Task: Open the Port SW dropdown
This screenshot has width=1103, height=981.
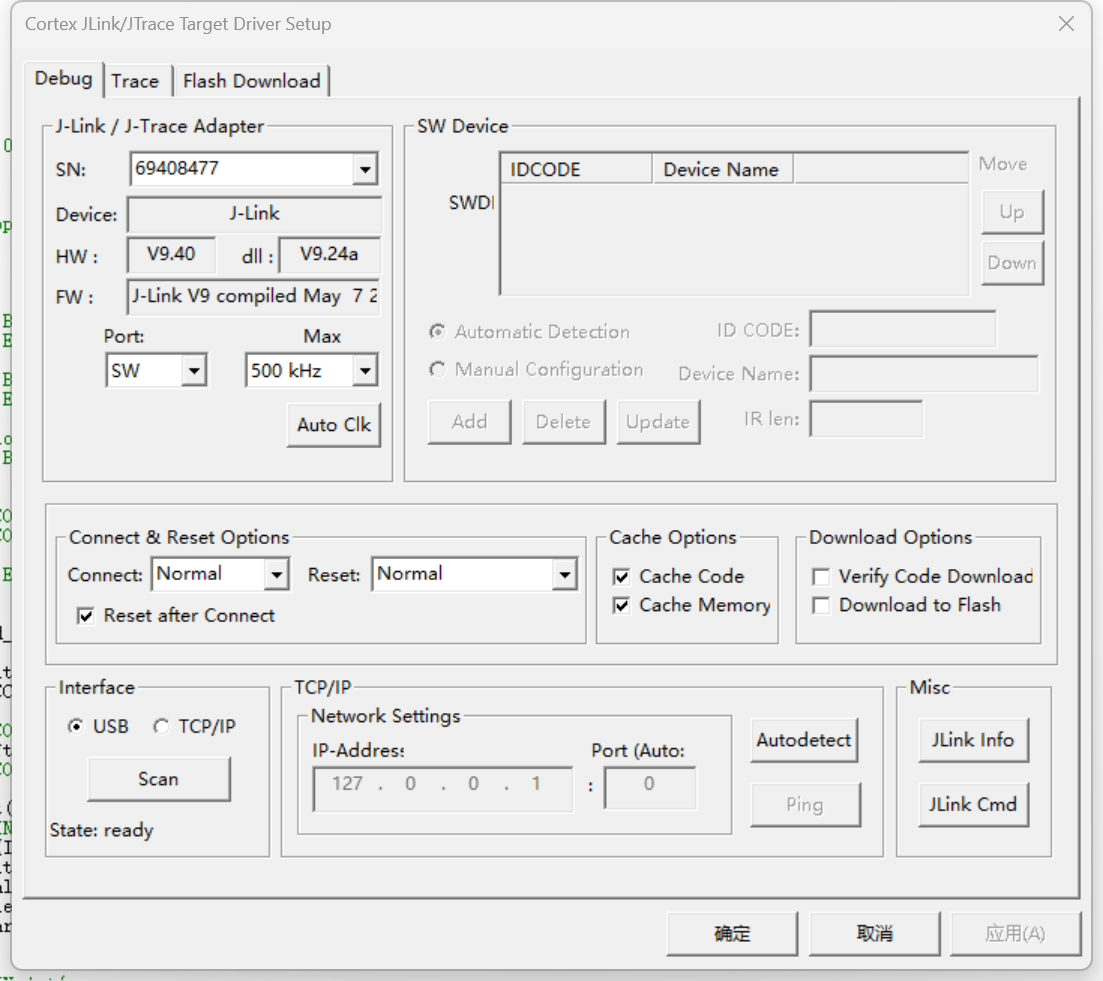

---

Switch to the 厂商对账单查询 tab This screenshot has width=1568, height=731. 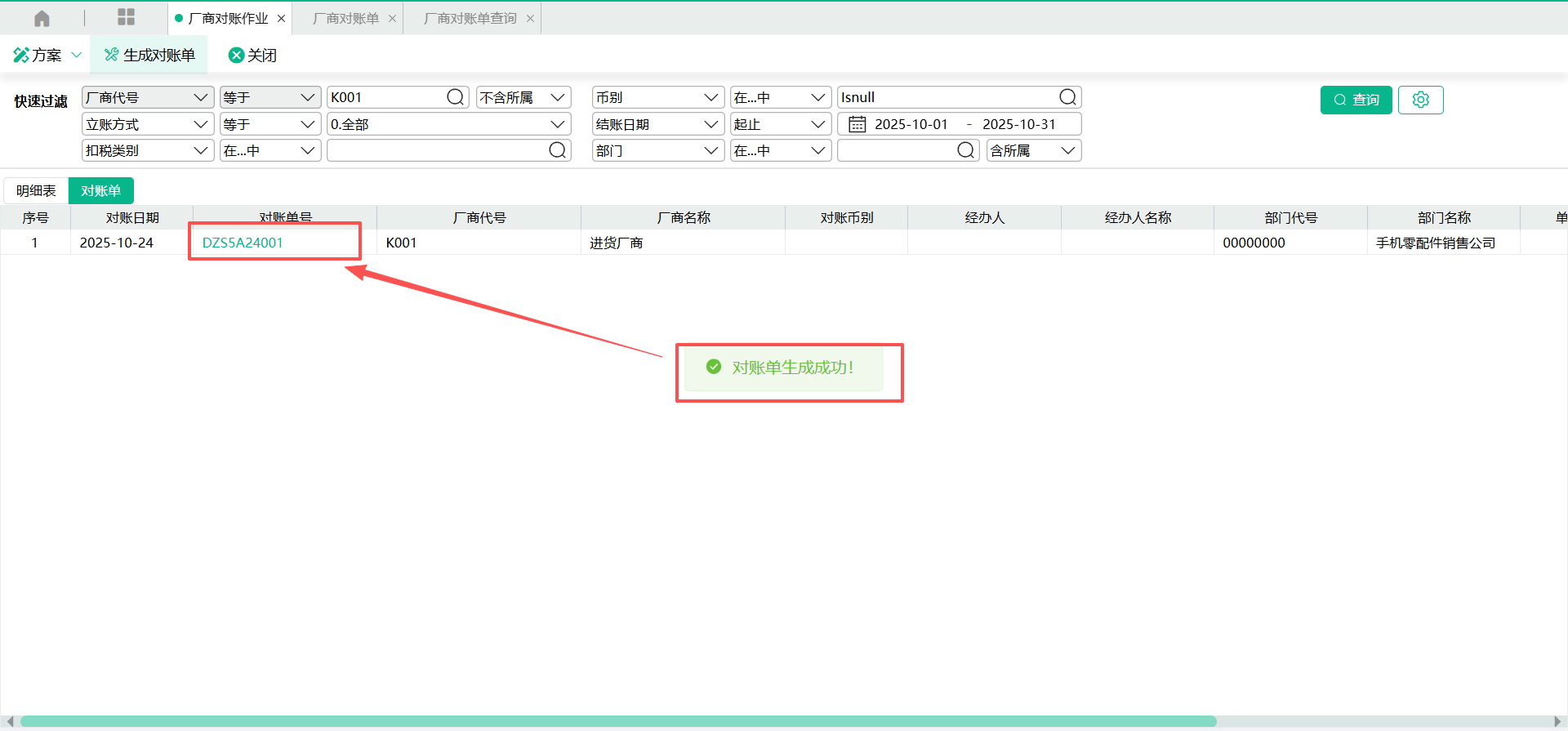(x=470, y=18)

---

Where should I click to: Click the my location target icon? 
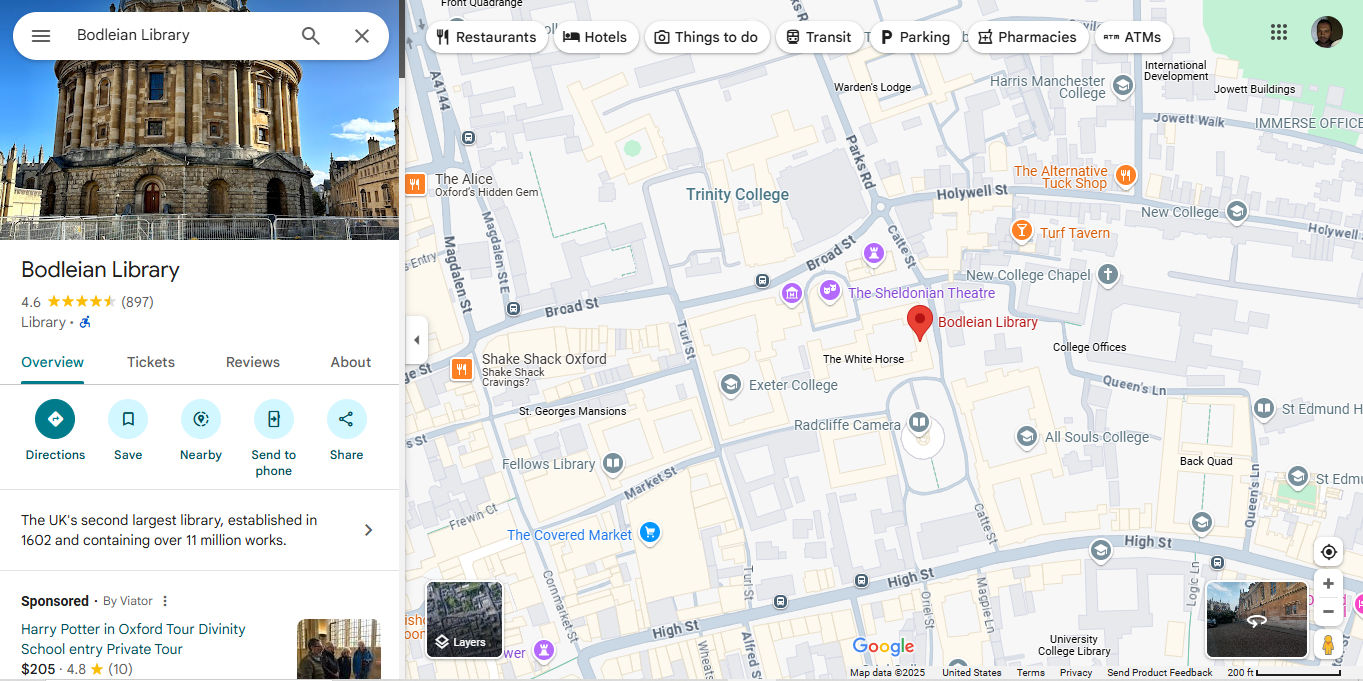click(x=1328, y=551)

> DIRECTION: Edit the data from the line containing "Task: Open the Port SW dropdown" down to the line containing "This screenshot has width=1103, height=981." by changing "dropdown" to "menu", and give back only those lines with nothing else altered.

> EXERCISE RESULT:
Task: Open the Port SW menu
This screenshot has width=1103, height=981.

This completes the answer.